Musicalement, Led Zeppelin IV pousse à son maximum toutes les facettes du groupe.
L’album s’ouvre avec “Black Dog”, morceau construit autour d’un riff labyrinthique imaginé par John Paul Jones après avoir écouté Electric Mud de Muddy Waters. Son nom viendrait d’un chien noir errant qui rôdait autour de Headley Grange pendant les sessions d’enregistrement.
Avec “The Battle of Evermore”, Led Zeppelin plonge dans une ambiance médiévale et fantastique inspirée par l’univers de The Lord of the Rings. Grand admirateur de J. R. R. Tolkien, Robert Plant dissémine régulièrement des références à la Terre du Milieu dans les chansons du groupe, notamment dans “Ramble On” ou “Over the Hills and Far Away”.
Le morceau accueille également Sandy Denny, chanteuse du groupe folk Fairport Convention. Sa voix aérienne répond à celle de Plant dans un dialogue presque spectral. Elle reste d’ailleurs la seule artiste invitée à apparaître sur un album studio de Led Zeppelin. Le groupe lui attribue même un symbole personnel dans le livret intérieur : trois triangles inversés se rejoignant en un point.
Au centre de l’album trône évidemment “Stairway to Heaven”.
D’abord accueillie avec perplexité en concert, la chanson deviendra l’un des morceaux les plus célèbres de tous les temps.
Construite comme une ascension progressive introduction folk, montée électrique puis explosion finale elle résume à elle seule toute l’identité de Led Zeppelin IV.
Le morceau alimentera aussi de nombreuses polémiques, notamment des accusations de plagiat autour du titre “Taurus” du groupe Spirit. Une affaire finalement rejetée par la justice américaine, les similitudes reposant essentiellement sur une progression harmonique très répandue dans la musique folk et baroque.

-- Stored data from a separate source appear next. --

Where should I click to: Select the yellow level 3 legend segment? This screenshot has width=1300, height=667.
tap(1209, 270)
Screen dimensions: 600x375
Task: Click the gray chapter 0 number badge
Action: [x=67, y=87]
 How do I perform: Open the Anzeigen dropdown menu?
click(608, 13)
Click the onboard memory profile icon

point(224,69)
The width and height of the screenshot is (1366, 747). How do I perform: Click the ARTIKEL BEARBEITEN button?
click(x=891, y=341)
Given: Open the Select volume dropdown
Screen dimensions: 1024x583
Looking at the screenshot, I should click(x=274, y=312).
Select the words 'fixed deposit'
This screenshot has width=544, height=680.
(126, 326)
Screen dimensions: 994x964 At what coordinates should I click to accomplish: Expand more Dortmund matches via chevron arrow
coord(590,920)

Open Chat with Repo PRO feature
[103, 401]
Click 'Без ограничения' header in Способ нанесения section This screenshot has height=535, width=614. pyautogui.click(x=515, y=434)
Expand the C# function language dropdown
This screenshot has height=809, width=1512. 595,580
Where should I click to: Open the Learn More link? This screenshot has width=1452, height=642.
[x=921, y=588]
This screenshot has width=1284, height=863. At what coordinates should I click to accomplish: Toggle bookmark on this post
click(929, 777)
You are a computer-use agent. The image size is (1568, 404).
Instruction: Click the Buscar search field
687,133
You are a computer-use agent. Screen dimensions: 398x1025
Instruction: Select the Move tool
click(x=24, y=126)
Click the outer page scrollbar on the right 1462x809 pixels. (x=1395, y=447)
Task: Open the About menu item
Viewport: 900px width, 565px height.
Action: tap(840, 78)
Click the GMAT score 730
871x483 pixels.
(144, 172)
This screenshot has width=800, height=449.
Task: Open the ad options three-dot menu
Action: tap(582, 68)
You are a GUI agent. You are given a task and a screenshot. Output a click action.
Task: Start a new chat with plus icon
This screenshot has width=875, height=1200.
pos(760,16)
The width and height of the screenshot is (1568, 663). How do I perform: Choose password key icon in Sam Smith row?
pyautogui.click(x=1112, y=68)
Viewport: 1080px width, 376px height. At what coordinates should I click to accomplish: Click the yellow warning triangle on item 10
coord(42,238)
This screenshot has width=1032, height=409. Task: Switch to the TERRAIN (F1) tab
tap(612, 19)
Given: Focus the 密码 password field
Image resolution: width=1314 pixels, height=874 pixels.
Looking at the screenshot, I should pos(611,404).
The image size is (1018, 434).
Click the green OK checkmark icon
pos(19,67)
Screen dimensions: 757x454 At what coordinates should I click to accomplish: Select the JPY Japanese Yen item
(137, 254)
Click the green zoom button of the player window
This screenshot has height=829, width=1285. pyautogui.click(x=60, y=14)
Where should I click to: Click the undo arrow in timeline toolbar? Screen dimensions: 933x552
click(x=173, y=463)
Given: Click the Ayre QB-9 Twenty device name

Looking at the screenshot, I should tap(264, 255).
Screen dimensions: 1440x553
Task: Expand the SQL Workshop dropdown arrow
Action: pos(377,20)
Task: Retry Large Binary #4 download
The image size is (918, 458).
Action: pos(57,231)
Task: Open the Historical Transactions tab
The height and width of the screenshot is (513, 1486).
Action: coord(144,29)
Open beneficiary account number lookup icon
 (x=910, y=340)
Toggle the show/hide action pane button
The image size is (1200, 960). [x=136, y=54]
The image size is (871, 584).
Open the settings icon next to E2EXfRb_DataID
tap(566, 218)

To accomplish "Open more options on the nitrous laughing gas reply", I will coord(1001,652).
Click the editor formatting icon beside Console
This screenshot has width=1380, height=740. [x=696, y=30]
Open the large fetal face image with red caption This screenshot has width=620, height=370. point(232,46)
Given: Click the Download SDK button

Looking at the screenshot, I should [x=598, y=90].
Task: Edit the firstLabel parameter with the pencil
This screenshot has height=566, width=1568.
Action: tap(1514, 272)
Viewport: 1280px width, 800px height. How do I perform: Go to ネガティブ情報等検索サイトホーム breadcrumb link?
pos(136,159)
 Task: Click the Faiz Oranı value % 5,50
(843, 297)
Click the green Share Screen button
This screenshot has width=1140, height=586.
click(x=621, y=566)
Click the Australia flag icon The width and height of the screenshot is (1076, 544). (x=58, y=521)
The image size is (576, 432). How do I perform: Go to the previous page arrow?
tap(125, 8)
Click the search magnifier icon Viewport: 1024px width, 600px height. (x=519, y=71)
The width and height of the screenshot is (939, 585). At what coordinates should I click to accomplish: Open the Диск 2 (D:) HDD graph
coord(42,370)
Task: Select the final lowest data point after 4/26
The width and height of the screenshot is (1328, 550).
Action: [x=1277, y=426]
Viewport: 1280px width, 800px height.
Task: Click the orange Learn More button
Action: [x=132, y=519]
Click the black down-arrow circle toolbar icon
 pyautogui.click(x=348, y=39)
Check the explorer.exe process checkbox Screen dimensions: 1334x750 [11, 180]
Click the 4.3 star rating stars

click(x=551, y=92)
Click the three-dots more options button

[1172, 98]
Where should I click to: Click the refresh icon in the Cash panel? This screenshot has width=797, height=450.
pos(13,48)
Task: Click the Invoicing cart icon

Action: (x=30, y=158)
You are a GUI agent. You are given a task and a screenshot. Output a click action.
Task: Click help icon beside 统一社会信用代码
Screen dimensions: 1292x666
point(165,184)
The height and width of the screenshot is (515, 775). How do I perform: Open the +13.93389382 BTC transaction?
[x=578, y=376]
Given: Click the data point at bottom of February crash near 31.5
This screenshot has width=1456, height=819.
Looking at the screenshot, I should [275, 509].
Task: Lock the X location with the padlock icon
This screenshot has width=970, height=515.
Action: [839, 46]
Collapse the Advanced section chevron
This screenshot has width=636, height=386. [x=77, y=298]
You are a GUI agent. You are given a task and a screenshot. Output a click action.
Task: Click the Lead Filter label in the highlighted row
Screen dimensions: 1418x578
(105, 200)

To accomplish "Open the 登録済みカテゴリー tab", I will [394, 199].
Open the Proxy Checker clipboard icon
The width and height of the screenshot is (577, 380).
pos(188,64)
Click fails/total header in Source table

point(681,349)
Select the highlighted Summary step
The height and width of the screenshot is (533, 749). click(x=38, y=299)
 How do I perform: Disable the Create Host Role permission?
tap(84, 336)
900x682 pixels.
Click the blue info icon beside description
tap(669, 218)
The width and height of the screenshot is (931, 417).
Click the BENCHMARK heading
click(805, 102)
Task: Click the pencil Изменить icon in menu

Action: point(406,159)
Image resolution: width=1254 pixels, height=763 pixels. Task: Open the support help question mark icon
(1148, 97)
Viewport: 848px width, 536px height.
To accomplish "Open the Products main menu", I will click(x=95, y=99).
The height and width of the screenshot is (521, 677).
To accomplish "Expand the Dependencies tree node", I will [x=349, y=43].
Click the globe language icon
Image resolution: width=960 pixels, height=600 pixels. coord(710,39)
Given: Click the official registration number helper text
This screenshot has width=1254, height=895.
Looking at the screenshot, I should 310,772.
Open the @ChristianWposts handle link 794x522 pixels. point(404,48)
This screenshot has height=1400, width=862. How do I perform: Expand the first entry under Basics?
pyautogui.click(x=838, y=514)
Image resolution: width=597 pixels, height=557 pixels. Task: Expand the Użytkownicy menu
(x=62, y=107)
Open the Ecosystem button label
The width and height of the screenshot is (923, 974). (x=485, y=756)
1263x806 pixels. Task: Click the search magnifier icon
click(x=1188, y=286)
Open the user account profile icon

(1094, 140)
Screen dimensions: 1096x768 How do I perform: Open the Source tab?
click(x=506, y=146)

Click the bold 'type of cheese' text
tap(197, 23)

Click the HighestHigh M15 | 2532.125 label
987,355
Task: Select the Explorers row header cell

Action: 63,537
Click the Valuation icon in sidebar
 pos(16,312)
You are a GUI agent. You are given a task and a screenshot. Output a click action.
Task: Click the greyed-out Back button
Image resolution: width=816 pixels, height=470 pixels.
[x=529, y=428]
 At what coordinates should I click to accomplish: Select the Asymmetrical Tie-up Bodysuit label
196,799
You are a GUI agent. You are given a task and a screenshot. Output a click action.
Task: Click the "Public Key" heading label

Plusieurs éléments du morceau sont devenus mythiques. Contrairement à une idée longtemps relayée, l’introduction ne comporte pas de flûte à bec jouée par John Paul Jones, mais un Mellotron destiné à reproduire des textures orchestrales. Quant au célèbre solo final de Jimmy Page, il est enregistré sur sa légendaire Telecaster “Dragon”, et non sur une Les Paul. Sur scène, le guitariste utilisera ensuite sa célèbre Gibson SG double manche afin d’enchaîner les parties 6 et 12 cordes du morceau.
L’album se conclut avec “When the Levee Breaks”, adaptation d’un vieux blues de Memphis Minnie. Son rythme écrasant, ses harmonicas saturés et sa production gigantesque annoncent déjà le hard rock et le heavy metal des décennies suivantes.